(Beginning of EXTRACT TO READ)

Even in its heyday, the Southwest Conference, resting in pieces, never had it quite as good as this, with not just one but two of its heirs within a win of playing for a national title.
This was different Saturday, too: Baylor not only beating Houston, but dominating the Cougars, 78-59, in the Final Four semifinals at Indianapolis’ Lucas Oil Stadium.
Remember when the Coogs simply left the Bears in the dust of old Heart O’ Texas Coliseum? Remember the Houston of those five other Final Fours?
Remember when Baylor was ever close to this good in the old SWC?
No, you don’t. Neither does Vinnie Johnson or Terry Teagle. Or the gentlemen on Baylor’s last Final Four team, 71 years ago.
Because after all these years Scott Drew has finally done what seemed impossible, building a program to rival the women’s at Baylor and making Waco, of all places, the center of the college basketball universe.
Of course, to compete with Kim Mulkey’s resume, Drew still has a little work to do Monday. But Saturday’s warm-up, in which the Bears rudely awakened the Cougars from their Phi Slama Jama dreams, proved they’re at least as good as anyone figured.
“We’ve got one more to go,” Drew said.
Monday doesn’t look too big for them.
“We didn’t come all this way,” said Jared Butler, who led Baylor with 17 points, “not to win it all.”
The Bears didn’t waste any time making their one-sided case Saturday. Houston went into the semis with, statistically speaking, the nation’s best defense. The Cougars held opponents to 37.3% from the field, 57.6 points per game and just 55.6 in the NCAAs, the 10th fewest points in tournament history.
And how did Baylor answer that challenge? By scoring 45 points in the first half, the most Houston had given up all year, and holding the Coogs to 20, their season-lowest output.
Had it not been for Marcus Sasser, who scored 17 of his 20 points in the first half, it might have been far worse for Houston. The Cougars didn’t make it back to the Final Four for the first time in 37 years because of their offense. These aren’t Guy Lewis’ Coogs. They play hard-scrabble, nose-to-nose defense and make do on offense by giving themselves second chances.
The problem Saturday was that Baylor showed it can do all that and score. The Bears shot 52.7% from the field, 45.8% on 3s, accumulated 23 assists on 29 made field goals and outrebounded Houston 33-28.
The Cougars’ best player, Quentin Grimes, didn’t score until almost two minutes into the second half.
This is how bad it got for the Cougars: The 19-point loss was the second-worst in their six Final Four appearances, surpassed only by their second, in 1968, when they lost in the semis to John Wooden’s UCLA juggernaut by 32.

(End of EXTRACT TO READ)
(Beginning of DATA LISTING)

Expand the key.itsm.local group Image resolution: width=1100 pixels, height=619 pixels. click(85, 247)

(End of DATA LISTING)
(Beginning of DATA LISTING)

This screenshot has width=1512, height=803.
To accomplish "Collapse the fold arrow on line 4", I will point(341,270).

(End of DATA LISTING)

TASK: Rewrite the passage of the Baylor-Houston semifinal report that starts at "The problem Saturday" and ends at "outrebounded Houston 33-28.", changing "accumulated" to "piled up".

ANSWER AREA:
The problem Saturday was that Baylor showed it can do all that and score. The Bears shot 52.7% from the field, 45.8% on 3s, piled up 23 assists on 29 made field goals and outrebounded Houston 33-28.